++++ Information supplied

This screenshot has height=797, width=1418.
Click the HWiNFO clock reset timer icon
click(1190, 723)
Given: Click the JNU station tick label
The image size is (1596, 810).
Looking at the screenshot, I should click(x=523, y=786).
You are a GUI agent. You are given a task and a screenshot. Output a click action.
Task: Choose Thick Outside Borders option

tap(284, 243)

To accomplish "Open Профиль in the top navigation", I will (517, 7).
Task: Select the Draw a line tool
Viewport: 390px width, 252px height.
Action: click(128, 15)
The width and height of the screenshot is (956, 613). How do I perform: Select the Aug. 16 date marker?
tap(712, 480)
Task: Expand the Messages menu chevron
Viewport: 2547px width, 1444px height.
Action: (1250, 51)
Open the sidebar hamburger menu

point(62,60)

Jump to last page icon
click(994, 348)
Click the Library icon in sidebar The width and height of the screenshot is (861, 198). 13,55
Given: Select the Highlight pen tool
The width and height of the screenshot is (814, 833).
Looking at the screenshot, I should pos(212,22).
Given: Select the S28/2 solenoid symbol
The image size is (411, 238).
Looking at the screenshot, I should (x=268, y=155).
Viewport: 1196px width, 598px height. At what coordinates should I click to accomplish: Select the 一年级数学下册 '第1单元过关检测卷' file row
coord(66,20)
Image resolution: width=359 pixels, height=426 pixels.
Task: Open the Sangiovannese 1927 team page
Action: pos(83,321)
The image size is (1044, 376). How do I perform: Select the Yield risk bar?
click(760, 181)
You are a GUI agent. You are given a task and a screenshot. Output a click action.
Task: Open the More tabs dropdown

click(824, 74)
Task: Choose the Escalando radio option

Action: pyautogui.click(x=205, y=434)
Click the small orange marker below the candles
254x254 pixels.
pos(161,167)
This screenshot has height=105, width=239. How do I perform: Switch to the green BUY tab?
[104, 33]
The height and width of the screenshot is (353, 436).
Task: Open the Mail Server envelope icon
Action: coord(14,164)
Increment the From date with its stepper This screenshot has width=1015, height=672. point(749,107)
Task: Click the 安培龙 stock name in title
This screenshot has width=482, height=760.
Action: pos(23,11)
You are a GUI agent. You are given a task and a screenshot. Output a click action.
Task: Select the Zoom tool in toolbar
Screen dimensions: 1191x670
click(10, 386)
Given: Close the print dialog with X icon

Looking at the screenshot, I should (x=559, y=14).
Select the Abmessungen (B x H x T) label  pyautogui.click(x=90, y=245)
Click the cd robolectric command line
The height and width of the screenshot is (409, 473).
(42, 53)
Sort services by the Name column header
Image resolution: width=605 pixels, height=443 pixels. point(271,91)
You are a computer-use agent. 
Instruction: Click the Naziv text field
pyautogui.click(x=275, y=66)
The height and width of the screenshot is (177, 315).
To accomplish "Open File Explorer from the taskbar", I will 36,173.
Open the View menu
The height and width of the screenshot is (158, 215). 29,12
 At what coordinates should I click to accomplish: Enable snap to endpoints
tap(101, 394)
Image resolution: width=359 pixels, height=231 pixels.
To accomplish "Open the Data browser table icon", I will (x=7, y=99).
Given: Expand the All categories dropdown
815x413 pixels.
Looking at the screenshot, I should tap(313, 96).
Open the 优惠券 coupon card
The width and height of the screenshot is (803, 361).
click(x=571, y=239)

++++++++

Request -
Print every line of the listing above again, verbatim and in the same order.

The answer -
This screenshot has height=797, width=1418.
Click the HWiNFO clock reset timer icon
click(1190, 723)
Given: Click the JNU station tick label
The image size is (1596, 810).
Looking at the screenshot, I should click(x=523, y=786).
You are a GUI agent. You are given a task and a screenshot. Output a click action.
Task: Choose Thick Outside Borders option

tap(284, 243)

To accomplish "Open Профиль in the top navigation", I will (517, 7).
Task: Select the Draw a line tool
Viewport: 390px width, 252px height.
Action: click(128, 15)
The width and height of the screenshot is (956, 613). How do I perform: Select the Aug. 16 date marker?
tap(712, 480)
Task: Expand the Messages menu chevron
Viewport: 2547px width, 1444px height.
Action: (1250, 51)
Open the sidebar hamburger menu

point(62,60)

Jump to last page icon
click(994, 348)
Click the Library icon in sidebar The width and height of the screenshot is (861, 198). 13,55
Given: Select the Highlight pen tool
The width and height of the screenshot is (814, 833).
Looking at the screenshot, I should pos(212,22).
Given: Select the S28/2 solenoid symbol
The image size is (411, 238).
Looking at the screenshot, I should (x=268, y=155).
Viewport: 1196px width, 598px height. At what coordinates should I click to accomplish: Select the 一年级数学下册 '第1单元过关检测卷' file row
coord(66,20)
Image resolution: width=359 pixels, height=426 pixels.
Task: Open the Sangiovannese 1927 team page
Action: pos(83,321)
The image size is (1044, 376). How do I perform: Select the Yield risk bar?
click(760, 181)
You are a GUI agent. You are given a task and a screenshot. Output a click action.
Task: Open the More tabs dropdown

click(824, 74)
Task: Choose the Escalando radio option

Action: pyautogui.click(x=205, y=434)
Click the small orange marker below the candles
254x254 pixels.
pos(161,167)
This screenshot has height=105, width=239. How do I perform: Switch to the green BUY tab?
[104, 33]
The height and width of the screenshot is (353, 436).
Task: Open the Mail Server envelope icon
Action: coord(14,164)
Increment the From date with its stepper This screenshot has width=1015, height=672. point(749,107)
Task: Click the 安培龙 stock name in title
This screenshot has width=482, height=760.
Action: pos(23,11)
You are a GUI agent. You are given a task and a screenshot. Output a click action.
Task: Select the Zoom tool in toolbar
Screen dimensions: 1191x670
click(10, 386)
Given: Close the print dialog with X icon

Looking at the screenshot, I should (x=559, y=14).
Select the Abmessungen (B x H x T) label  pyautogui.click(x=90, y=245)
Click the cd robolectric command line
The height and width of the screenshot is (409, 473).
(42, 53)
Sort services by the Name column header
Image resolution: width=605 pixels, height=443 pixels. point(271,91)
You are a computer-use agent. 
Instruction: Click the Naziv text field
pyautogui.click(x=275, y=66)
The height and width of the screenshot is (177, 315).
To accomplish "Open File Explorer from the taskbar", I will 36,173.
Open the View menu
The height and width of the screenshot is (158, 215). 29,12
 At what coordinates should I click to accomplish: Enable snap to endpoints
tap(101, 394)
Image resolution: width=359 pixels, height=231 pixels.
To accomplish "Open the Data browser table icon", I will (x=7, y=99).
Given: Expand the All categories dropdown
815x413 pixels.
Looking at the screenshot, I should tap(313, 96).
Open the 优惠券 coupon card
The width and height of the screenshot is (803, 361).
click(x=571, y=239)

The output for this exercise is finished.